2016/02/04

スポーツと武道

今年もオリンピックの年がやってきた。早いもので前のロンドン・オリンピックからすでに4年も過ぎてしまったことになる。オリンピック・イヤーが来るといつも考えさせられることがある。我々が普段修練している少林寺拳法はスポーツか?と言う自問自答がそれである。

4年後の2020年の東京五輪では空手が競技として取り上げられる事が決まったとのニュースが伝えられて居たが、本来が武道として考えられている柔道や空手がオリンピックの種目に取り上げられると言う事を考えれば、世界の基準で言えば日本の武道もスポーツのカテゴリーに入ることは明確な事実であろう。 翻って私たち少林寺拳法を修練する拳士や指導者はその事をどの様に取らえているのであろうか。以前にもこの課題には触れたことがあったが、今一度拳士としての考えも整理して考えてみるのも無駄では無い様に思う。

以前私がこの件について色々な国で拳士の考えを聞いた結果、日本以外の国でも多くの割合で指導者はスポーツとしてとらえる事や、オリンピック競技の種目として考える事には否定的な考えの拳士が多かった事を紹介した。確かに開祖も生前オリンピック選手の勝利至上主義に対して、厳しい批判をされていた事を記憶している。 しかしその事実を知っている自分からしても開祖が全面的にオリンピックや武道を否定されていたとは単純には肯定できない様に思う。

私の解釈は往々にしてオリンピック選手が陥りやすい勝利至上主義、その為にはドーピングを始めとした不正や、仲間の選手すら敵と考えるような自己中心的な人格を如何に作らないかという、アンチテーゼではなかったのか? 勿論これこそが正解だというつもりはない。 もし開祖が武道やスポーツを全面的に否定されていたと捉えれば、何故少林寺拳法の様な武道を修行の手段とされたのか私には説明がつかない。

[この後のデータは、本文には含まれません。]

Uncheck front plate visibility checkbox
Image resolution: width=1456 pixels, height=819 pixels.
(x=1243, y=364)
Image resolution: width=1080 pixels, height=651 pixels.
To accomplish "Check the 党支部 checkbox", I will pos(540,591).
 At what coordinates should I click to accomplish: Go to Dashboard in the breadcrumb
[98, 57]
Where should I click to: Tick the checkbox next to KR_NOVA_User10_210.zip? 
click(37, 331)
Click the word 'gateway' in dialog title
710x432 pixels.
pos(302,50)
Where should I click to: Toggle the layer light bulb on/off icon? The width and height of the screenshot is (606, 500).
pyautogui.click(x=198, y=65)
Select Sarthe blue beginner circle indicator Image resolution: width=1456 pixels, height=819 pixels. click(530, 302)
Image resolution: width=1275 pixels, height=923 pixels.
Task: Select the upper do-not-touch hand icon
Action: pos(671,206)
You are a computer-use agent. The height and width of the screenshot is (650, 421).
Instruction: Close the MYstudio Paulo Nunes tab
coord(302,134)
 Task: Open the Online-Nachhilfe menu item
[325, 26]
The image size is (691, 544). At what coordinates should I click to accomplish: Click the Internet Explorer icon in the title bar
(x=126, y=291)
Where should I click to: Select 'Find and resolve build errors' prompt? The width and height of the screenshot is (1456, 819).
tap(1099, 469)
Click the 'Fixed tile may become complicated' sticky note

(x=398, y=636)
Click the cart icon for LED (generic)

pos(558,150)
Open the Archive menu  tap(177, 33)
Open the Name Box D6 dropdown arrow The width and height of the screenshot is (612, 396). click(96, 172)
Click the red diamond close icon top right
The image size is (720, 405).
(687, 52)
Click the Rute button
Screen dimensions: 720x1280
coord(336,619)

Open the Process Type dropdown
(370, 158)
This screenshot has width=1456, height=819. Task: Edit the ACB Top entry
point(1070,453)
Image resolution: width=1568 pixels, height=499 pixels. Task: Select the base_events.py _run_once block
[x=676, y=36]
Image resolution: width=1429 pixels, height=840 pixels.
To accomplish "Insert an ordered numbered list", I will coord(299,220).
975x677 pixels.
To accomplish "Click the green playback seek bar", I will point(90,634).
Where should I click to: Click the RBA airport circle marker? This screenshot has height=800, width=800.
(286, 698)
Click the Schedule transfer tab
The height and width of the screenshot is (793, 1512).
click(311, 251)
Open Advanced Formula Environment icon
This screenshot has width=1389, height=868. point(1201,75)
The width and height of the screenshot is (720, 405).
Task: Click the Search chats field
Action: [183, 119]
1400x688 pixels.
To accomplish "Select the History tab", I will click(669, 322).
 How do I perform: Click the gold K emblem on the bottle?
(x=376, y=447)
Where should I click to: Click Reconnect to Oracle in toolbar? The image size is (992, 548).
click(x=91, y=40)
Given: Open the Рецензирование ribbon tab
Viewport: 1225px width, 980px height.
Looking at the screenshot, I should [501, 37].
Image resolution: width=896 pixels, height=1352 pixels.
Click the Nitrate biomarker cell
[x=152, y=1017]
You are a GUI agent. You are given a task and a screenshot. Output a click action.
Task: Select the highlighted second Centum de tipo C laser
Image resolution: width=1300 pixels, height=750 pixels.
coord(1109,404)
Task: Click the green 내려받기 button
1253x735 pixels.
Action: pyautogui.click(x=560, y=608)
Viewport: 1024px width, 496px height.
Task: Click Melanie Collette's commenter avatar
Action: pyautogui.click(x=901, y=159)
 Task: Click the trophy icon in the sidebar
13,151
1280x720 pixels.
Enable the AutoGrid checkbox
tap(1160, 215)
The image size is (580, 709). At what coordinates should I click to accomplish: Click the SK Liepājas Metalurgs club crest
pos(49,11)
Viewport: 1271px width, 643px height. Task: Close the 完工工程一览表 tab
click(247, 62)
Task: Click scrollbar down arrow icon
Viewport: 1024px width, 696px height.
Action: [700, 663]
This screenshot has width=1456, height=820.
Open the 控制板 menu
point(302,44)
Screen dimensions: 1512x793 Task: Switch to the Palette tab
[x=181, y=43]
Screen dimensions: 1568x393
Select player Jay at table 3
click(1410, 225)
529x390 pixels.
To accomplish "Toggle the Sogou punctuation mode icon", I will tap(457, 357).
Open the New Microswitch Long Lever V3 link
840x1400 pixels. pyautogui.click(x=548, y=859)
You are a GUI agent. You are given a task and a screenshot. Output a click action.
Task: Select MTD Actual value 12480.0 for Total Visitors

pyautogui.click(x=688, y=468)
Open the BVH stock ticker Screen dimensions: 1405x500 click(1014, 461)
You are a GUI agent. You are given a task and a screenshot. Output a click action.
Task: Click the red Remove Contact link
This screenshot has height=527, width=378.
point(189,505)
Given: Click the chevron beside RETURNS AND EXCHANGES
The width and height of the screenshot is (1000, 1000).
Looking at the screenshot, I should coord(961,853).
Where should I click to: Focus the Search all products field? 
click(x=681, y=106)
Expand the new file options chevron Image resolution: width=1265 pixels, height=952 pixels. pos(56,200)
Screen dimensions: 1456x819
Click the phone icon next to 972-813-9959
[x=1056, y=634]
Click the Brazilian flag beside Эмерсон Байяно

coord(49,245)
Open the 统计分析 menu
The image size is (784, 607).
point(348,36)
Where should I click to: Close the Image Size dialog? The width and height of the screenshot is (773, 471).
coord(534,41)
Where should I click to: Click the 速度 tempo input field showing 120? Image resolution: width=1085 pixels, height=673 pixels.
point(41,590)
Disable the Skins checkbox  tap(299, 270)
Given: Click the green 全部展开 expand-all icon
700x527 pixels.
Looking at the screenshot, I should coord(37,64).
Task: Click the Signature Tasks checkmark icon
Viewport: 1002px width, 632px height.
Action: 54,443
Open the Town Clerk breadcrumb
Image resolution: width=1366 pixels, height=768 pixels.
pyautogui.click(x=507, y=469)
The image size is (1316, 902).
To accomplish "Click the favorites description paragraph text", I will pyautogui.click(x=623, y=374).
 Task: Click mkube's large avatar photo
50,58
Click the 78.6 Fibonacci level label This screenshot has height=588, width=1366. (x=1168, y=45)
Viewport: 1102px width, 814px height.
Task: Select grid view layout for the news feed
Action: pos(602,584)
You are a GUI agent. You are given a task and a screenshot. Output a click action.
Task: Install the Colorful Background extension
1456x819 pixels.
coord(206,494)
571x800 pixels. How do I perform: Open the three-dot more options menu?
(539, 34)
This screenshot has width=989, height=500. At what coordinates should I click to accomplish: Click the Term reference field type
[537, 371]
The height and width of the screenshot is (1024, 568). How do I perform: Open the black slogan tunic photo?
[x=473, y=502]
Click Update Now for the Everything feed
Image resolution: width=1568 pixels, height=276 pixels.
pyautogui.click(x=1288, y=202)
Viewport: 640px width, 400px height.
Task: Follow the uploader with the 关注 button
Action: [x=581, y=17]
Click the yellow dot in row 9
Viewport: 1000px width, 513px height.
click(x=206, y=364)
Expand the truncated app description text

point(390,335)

今一度開祖が残した言葉を振り返ってみたい『少林寺拳法は単なる武道やスポーツではない』この言葉が独り歩きしていないのであろうか? 単なる武道やスポーツでは無いに込められた意味は、『少林寺拳法は一部の競技者の様な勝利至上主義的な考えは取らない、少林寺拳法には哲学があり自己の幸せと他人の幸せをも考えられる人格の育成に努める』というメッセージが込められた言葉ではなかったのであろうか。

『単なる武道やスポーツでは無い』この言葉を今一度吟味してみることもオリンピックの年に当たり無意味なことではないような気がする。 世界中の人々がオリンピックには少なからず興味を持ち、どこの国でも政府を挙げてオリンピック競技を推奨している事は紛れもない事実であろう。

オリンピックに限らず、ワールドカップや世界選手権で活躍した選手が帰国する時に空港で見られる、一般の市民の歓迎ぶりを考えてみれば、競技の種類を問わずスポーツの果たす役割には大きなものがあることが理解できる。 それでもその様な事実には目をつむり、競技スポーツの負の側面にのみスポットを当てて否定的に捉えているとすれば、拳士の認識には世界の一般的な人々の考え方とは大きな乖離(かいり)が有りはしないだろうか。

一般市民と相容れない価値観を持った団体に人々が集まるとは考えられない。 以前私はオリンピック憲章の事を紹介した。その時書いたことはオリンピック憲章で謳われている事は『オリンピックをして心身共にバランスの取れた人格を養成することにより世界の平和に貢献する』と書かれている。オリンピックの代わりに少林寺拳法を入れれば、開祖が説かれたリーダーの養成やそれによる理想境建設と殆ど同じではないのか。

より詳しくは重複するため2010年5月3日のブログを見て頂きたいと思う、それには今一つ別の例を挙げて開祖がオリンピックを敵視していなかった根拠もあげている。 私はオリンピック選手の繰り広げる卓越したスキルとスピリッツを純粋に楽しみたいと考えている。